The visualising of unstinted civilian meals is a prevalent pastime. Men sit at the mouths of their dug-outs and relate the minutiæ of the first dinner at home. Some men excel in this. They do it with a carnal power of graphic description which makes one fairly pine. One has heard a colonel-chaplain talk for two hours of nothing but grub, and at the end convincingly exempt himself from any charge of carnal-mindedness. Truly we are a people whose god is their belly. But that we never admitted until this period of enforced deprivation.

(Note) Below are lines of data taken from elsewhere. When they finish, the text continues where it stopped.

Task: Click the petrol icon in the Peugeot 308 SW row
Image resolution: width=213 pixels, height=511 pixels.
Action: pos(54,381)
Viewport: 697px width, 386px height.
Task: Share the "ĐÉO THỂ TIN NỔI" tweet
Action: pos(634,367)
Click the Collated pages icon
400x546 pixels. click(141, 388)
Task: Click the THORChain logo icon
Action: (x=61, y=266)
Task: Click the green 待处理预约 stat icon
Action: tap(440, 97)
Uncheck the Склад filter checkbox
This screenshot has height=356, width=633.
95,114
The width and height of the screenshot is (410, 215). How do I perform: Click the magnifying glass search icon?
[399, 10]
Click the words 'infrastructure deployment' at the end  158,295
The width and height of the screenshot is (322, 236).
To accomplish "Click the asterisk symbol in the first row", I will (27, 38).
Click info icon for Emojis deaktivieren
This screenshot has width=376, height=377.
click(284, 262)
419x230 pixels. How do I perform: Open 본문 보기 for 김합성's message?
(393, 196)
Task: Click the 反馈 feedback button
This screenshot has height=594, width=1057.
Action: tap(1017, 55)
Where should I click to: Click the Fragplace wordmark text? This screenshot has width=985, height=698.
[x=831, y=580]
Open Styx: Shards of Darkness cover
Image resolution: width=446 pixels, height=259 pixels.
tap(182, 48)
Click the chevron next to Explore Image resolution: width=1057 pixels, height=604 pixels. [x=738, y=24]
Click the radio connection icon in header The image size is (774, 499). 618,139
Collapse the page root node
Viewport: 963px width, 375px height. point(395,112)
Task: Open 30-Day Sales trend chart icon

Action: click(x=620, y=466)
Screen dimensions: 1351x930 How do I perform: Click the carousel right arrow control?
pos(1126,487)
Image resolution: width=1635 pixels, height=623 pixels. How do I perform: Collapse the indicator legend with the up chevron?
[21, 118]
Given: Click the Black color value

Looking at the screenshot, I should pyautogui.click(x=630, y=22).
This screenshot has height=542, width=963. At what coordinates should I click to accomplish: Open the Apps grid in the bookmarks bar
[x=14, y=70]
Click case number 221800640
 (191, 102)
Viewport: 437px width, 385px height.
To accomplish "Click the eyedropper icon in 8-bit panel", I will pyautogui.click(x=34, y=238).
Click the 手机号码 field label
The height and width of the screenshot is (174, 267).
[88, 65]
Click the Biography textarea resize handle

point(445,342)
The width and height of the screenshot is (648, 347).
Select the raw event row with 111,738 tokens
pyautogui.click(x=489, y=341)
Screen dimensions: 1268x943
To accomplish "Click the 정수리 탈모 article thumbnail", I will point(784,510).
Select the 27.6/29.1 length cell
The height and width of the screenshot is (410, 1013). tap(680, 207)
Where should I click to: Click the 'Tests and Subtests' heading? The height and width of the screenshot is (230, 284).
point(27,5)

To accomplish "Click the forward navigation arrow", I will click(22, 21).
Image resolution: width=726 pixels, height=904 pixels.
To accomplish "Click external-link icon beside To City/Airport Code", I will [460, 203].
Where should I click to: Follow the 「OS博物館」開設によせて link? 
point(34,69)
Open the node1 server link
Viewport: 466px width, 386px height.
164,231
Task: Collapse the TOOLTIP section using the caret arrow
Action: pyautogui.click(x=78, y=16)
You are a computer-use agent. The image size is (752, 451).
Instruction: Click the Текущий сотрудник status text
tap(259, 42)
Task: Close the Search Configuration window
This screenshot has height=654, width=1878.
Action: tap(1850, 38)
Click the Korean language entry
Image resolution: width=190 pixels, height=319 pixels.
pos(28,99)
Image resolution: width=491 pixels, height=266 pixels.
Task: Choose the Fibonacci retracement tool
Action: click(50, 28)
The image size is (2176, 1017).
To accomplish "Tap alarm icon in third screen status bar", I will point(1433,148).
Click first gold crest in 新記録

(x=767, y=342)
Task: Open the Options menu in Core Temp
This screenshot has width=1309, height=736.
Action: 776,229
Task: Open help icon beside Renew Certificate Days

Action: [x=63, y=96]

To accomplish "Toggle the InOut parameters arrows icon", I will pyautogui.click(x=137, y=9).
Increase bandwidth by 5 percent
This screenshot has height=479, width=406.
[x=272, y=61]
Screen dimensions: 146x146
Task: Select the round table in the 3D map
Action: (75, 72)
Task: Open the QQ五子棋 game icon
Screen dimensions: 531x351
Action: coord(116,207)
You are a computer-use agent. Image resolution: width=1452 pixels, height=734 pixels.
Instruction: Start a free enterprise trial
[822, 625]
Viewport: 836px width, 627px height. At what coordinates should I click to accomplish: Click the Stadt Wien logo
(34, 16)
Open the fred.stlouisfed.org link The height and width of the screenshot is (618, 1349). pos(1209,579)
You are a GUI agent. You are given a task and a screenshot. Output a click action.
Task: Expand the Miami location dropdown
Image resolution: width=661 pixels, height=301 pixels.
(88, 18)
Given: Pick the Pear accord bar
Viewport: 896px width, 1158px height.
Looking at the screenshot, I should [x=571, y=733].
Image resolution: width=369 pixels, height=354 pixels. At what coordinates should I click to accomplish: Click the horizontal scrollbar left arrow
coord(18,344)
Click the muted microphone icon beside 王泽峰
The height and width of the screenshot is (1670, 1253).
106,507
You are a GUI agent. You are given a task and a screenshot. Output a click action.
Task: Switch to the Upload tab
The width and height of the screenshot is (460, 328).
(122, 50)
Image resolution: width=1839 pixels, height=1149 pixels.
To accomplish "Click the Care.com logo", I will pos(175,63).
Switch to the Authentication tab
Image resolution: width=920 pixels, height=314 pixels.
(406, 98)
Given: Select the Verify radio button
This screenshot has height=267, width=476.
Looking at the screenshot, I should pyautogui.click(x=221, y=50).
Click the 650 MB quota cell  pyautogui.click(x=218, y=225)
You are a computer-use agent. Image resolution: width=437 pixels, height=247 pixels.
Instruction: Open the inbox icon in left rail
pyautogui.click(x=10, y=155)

Those comforts embraced by the use of good tobacco and deliverance from vermin at night are the most desired; both hard to procure. There is somehow a great gulf fixed between the civilian quality of any tobacco and the make-up of the same brand for the Army. Once in six months a friend in Australia dispatches a parcel of cigars. Therein lies the entrance to a fleeting paradise—fleeting indeed when one’s comrades have sniffed or ferreted out the key. After all, the pipe, given reasonably good tobacco, gives the entrée to the paradise farthest removed from that of the fool.
Of the plague of nocturnal vermin little need be said explicitly. The locomotion of the day almost dissipates the evil. But it makes night hideous.
The tendency is to retire late and thus abridge the period of persecution. One’s friends drop in for a yarn or a smoke after tea, and the dreaded hour of turning-in is postponed by reminiscent chit-chat and the late preparation of supper. One renews, here, a surprising bulk of old acquaintance. Old college chums are dug out, and one talks back and lives a couple of hours in the glory of days that have passed. Believe it not that there is no deliverance possible from the hardness of active service. The retrospect, and the prospect, and the ever-present faculty of visualisation are ministering angels sent to minister.
Mails, too, are an anodyne. Their arrival eclipses considerations of life and death—of fighting and the landing of rations. The mail-barge coming in somehow looms larger than a barge of supplies. Mails have been arriving weekly for six months, yet no one is callous to them.
Of incoming mail, letters stand inevitably first. They put a man at home for an hour.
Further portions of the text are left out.